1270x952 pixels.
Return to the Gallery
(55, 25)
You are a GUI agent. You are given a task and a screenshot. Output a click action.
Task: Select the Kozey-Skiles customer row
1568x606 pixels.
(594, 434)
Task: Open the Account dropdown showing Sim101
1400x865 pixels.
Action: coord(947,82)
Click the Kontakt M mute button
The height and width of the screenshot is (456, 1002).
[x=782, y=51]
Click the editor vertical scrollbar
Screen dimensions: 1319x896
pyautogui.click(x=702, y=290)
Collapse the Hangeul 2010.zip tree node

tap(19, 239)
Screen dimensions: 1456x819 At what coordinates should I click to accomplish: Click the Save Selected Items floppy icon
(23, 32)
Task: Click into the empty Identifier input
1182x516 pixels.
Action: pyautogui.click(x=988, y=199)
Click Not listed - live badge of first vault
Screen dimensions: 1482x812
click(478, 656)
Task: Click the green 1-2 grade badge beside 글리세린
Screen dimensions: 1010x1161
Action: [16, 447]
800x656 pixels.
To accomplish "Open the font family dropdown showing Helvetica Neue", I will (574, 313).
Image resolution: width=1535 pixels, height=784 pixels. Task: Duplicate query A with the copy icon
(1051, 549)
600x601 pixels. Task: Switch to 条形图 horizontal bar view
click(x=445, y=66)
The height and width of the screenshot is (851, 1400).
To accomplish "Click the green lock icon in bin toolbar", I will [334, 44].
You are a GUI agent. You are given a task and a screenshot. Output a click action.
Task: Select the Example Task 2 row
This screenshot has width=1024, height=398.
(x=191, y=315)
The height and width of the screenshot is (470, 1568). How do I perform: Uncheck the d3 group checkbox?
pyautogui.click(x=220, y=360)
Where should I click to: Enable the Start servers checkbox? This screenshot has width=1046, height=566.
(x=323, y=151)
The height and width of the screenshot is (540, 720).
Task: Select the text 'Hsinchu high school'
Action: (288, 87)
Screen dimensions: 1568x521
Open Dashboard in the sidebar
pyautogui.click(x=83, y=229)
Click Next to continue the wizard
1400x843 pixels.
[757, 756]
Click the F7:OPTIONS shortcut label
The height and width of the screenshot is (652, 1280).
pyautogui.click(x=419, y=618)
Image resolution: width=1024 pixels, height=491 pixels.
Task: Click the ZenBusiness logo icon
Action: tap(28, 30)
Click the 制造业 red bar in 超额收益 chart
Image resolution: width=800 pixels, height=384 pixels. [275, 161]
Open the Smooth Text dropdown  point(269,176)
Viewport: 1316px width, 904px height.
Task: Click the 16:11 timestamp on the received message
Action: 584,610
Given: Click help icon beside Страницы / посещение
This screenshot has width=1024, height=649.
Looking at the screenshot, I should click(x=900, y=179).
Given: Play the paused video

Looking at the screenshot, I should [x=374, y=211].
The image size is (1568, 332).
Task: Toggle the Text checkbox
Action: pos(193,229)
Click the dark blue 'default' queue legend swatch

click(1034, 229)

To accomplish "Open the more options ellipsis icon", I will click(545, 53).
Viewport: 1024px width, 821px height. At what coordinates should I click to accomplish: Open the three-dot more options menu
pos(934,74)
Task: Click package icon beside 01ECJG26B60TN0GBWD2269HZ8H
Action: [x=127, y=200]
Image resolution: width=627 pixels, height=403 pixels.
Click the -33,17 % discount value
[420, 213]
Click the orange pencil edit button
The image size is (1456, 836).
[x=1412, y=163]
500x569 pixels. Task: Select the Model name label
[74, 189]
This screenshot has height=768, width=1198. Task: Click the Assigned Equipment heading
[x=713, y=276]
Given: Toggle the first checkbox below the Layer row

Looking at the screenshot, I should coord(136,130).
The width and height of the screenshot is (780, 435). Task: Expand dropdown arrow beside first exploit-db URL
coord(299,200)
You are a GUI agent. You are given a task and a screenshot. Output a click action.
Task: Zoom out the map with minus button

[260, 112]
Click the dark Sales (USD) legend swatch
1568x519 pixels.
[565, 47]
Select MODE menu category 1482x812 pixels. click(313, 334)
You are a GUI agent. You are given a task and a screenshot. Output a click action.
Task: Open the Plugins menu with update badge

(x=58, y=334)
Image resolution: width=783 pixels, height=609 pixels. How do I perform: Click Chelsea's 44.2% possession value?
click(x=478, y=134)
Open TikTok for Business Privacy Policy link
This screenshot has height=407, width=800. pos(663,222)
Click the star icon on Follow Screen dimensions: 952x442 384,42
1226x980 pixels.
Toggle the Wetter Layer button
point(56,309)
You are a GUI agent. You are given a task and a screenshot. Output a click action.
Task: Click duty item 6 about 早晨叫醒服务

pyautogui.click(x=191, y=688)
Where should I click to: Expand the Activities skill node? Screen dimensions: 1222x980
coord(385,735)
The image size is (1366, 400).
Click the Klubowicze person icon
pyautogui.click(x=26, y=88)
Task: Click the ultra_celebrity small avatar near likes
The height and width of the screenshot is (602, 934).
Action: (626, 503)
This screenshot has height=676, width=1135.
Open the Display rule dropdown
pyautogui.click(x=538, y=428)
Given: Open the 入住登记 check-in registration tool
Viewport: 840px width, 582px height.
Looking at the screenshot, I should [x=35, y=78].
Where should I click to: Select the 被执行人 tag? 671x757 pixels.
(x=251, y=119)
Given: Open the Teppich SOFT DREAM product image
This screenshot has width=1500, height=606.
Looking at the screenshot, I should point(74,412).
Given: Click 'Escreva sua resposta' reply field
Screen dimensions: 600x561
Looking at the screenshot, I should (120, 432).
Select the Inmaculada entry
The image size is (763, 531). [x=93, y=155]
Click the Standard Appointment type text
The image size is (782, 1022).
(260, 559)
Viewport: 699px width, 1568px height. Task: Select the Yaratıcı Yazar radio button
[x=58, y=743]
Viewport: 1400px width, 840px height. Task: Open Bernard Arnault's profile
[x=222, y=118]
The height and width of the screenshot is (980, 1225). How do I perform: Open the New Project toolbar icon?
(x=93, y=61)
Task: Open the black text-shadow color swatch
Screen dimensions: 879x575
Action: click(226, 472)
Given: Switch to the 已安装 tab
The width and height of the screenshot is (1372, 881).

──────────────────────────────

Rescale the records from the line with "1226x980 pixels." through the line with "pyautogui.click(x=26, y=88)", both included. Reproduce every line in full, requests included, multiplying each click coordinate in the answers by 0.9 and rounding to the nearest whole number, with halves rounded up.

ANSWER TO THIS TASK:
1226x980 pixels.
Toggle the Wetter Layer button
point(50,278)
You are a GUI agent. You are given a task and a screenshot. Output a click action.
Task: Click duty item 6 about 早晨叫醒服务

pyautogui.click(x=172, y=619)
Where should I click to: Expand the Activities skill node? Screen dimensions: 1222x980
coord(347,662)
The image size is (1366, 400).
Click the Klubowicze person icon
pyautogui.click(x=23, y=79)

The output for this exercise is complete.